## Data provided:
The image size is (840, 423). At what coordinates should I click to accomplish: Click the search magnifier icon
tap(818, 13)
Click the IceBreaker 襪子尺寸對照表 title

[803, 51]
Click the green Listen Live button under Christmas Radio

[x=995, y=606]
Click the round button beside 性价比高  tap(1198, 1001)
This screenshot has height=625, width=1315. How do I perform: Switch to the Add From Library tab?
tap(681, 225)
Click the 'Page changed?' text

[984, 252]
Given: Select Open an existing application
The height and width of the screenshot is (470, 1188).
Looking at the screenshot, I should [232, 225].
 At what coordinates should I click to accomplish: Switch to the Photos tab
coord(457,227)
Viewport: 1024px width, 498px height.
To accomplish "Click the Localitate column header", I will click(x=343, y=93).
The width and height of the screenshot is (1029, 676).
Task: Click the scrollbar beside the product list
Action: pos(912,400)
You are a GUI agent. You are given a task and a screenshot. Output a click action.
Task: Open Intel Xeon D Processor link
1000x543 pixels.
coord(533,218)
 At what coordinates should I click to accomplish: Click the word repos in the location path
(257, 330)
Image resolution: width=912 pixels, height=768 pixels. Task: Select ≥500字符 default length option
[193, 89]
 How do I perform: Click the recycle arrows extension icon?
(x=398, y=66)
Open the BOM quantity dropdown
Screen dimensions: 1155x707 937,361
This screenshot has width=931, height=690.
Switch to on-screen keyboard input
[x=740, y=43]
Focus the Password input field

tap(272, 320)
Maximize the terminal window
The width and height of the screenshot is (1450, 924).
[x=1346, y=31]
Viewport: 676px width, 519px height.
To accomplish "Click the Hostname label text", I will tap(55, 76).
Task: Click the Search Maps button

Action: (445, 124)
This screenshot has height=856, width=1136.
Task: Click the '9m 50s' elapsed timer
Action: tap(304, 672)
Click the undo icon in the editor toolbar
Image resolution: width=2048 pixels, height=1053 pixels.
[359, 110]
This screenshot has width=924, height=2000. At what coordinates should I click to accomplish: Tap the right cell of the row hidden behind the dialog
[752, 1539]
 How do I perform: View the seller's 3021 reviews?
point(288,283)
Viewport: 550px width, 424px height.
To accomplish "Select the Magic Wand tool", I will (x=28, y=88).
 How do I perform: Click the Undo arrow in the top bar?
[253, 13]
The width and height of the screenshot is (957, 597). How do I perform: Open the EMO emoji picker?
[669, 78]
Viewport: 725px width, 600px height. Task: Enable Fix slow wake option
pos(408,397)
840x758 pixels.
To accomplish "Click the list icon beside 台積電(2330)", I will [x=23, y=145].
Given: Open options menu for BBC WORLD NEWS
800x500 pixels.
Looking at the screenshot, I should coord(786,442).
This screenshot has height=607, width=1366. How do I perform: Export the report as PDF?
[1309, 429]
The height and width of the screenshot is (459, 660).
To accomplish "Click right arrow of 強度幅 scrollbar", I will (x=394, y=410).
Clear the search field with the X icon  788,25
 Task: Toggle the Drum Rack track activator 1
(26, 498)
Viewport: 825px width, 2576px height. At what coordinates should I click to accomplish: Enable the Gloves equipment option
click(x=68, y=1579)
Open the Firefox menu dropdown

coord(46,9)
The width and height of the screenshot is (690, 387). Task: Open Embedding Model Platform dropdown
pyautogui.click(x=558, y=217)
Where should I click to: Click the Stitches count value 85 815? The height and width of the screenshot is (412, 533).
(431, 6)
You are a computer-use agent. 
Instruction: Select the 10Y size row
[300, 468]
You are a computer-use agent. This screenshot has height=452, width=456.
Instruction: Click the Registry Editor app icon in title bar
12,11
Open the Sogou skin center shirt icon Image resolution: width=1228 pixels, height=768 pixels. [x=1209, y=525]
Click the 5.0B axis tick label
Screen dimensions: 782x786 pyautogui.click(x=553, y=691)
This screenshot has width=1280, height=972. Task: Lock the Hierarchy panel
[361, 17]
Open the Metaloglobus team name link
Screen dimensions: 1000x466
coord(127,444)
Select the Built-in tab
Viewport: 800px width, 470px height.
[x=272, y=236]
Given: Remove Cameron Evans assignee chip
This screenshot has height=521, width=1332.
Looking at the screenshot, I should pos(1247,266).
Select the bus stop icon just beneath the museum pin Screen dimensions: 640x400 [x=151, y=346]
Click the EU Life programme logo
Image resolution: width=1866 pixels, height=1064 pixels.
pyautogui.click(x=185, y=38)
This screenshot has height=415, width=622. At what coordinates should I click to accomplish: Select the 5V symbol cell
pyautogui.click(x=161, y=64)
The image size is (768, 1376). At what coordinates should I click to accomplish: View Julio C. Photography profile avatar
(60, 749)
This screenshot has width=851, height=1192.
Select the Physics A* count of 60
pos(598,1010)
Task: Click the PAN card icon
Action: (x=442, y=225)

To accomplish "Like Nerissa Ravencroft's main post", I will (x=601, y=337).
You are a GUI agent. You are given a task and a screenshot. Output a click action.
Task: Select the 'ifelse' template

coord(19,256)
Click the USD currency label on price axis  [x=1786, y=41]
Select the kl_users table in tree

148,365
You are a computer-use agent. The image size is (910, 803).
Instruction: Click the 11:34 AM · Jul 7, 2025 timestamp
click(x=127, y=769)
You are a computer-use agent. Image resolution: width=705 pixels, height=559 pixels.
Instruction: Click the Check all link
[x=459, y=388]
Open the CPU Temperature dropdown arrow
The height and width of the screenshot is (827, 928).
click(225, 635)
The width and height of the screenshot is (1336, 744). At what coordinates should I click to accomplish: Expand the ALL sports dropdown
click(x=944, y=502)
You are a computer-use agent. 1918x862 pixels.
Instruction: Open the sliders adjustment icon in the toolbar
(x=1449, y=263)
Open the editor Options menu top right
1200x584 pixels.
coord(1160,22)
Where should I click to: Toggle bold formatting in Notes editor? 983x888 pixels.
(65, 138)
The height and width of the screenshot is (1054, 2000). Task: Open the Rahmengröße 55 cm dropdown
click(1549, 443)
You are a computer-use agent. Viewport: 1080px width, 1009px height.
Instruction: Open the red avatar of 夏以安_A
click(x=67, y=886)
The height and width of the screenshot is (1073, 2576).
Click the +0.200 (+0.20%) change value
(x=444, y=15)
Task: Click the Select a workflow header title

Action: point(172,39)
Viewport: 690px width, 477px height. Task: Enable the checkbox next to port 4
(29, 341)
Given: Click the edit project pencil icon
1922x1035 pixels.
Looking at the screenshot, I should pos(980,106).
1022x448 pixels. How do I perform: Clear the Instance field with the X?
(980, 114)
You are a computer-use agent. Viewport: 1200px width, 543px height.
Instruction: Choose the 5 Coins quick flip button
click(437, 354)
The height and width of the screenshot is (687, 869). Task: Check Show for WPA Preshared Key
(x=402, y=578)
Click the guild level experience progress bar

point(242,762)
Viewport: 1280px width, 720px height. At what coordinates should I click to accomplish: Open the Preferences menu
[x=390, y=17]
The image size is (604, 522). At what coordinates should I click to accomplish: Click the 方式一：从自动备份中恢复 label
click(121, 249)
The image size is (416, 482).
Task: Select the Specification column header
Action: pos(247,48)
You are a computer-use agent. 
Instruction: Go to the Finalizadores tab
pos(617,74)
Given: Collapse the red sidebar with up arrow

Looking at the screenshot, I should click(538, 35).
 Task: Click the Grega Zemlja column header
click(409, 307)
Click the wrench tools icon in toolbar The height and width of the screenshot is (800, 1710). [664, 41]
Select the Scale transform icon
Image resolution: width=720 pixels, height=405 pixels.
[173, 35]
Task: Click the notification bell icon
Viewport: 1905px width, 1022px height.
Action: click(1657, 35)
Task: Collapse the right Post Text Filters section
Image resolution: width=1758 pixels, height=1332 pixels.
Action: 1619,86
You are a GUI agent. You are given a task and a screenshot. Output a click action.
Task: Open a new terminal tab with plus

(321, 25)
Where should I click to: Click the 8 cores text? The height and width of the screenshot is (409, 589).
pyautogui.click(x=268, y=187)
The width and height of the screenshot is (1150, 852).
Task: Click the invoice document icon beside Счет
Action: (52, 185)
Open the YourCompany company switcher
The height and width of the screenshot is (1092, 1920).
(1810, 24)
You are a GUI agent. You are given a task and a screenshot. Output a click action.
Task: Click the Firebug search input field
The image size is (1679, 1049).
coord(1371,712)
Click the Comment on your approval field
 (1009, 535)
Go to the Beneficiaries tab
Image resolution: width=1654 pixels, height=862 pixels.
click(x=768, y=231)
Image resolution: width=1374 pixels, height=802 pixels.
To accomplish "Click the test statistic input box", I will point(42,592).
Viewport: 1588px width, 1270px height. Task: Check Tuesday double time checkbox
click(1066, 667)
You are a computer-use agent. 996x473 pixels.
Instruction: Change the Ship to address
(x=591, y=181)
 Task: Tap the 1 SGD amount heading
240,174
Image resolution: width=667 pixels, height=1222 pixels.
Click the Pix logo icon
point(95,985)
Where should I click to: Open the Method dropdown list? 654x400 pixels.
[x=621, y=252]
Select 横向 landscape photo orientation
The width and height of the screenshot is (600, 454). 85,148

## What is required:
Beginning with the line holding "The width and height of the screenshot is (957, 597)." and ending with the line holding "Open the Metaloglobus team name link", write out the stretch of material above exactly; add no further lines.

## Task solution:
The width and height of the screenshot is (957, 597). How do I perform: Open the EMO emoji picker?
[669, 78]
Viewport: 725px width, 600px height. Task: Enable Fix slow wake option
pos(408,397)
840x758 pixels.
To accomplish "Click the list icon beside 台積電(2330)", I will [x=23, y=145].
Given: Open options menu for BBC WORLD NEWS
800x500 pixels.
Looking at the screenshot, I should coord(786,442).
This screenshot has height=607, width=1366. How do I perform: Export the report as PDF?
[1309, 429]
The height and width of the screenshot is (459, 660).
To accomplish "Click right arrow of 強度幅 scrollbar", I will (x=394, y=410).
Clear the search field with the X icon  788,25
 Task: Toggle the Drum Rack track activator 1
(26, 498)
Viewport: 825px width, 2576px height. At what coordinates should I click to accomplish: Enable the Gloves equipment option
click(x=68, y=1579)
Open the Firefox menu dropdown

coord(46,9)
The width and height of the screenshot is (690, 387). Task: Open Embedding Model Platform dropdown
pyautogui.click(x=558, y=217)
Where should I click to: Click the Stitches count value 85 815? The height and width of the screenshot is (412, 533).
(431, 6)
You are a computer-use agent. 
Instruction: Select the 10Y size row
[300, 468]
You are a computer-use agent. This screenshot has height=452, width=456.
Instruction: Click the Registry Editor app icon in title bar
12,11
Open the Sogou skin center shirt icon Image resolution: width=1228 pixels, height=768 pixels. [x=1209, y=525]
Click the 5.0B axis tick label
Screen dimensions: 782x786 pyautogui.click(x=553, y=691)
This screenshot has width=1280, height=972. Task: Lock the Hierarchy panel
[361, 17]
Open the Metaloglobus team name link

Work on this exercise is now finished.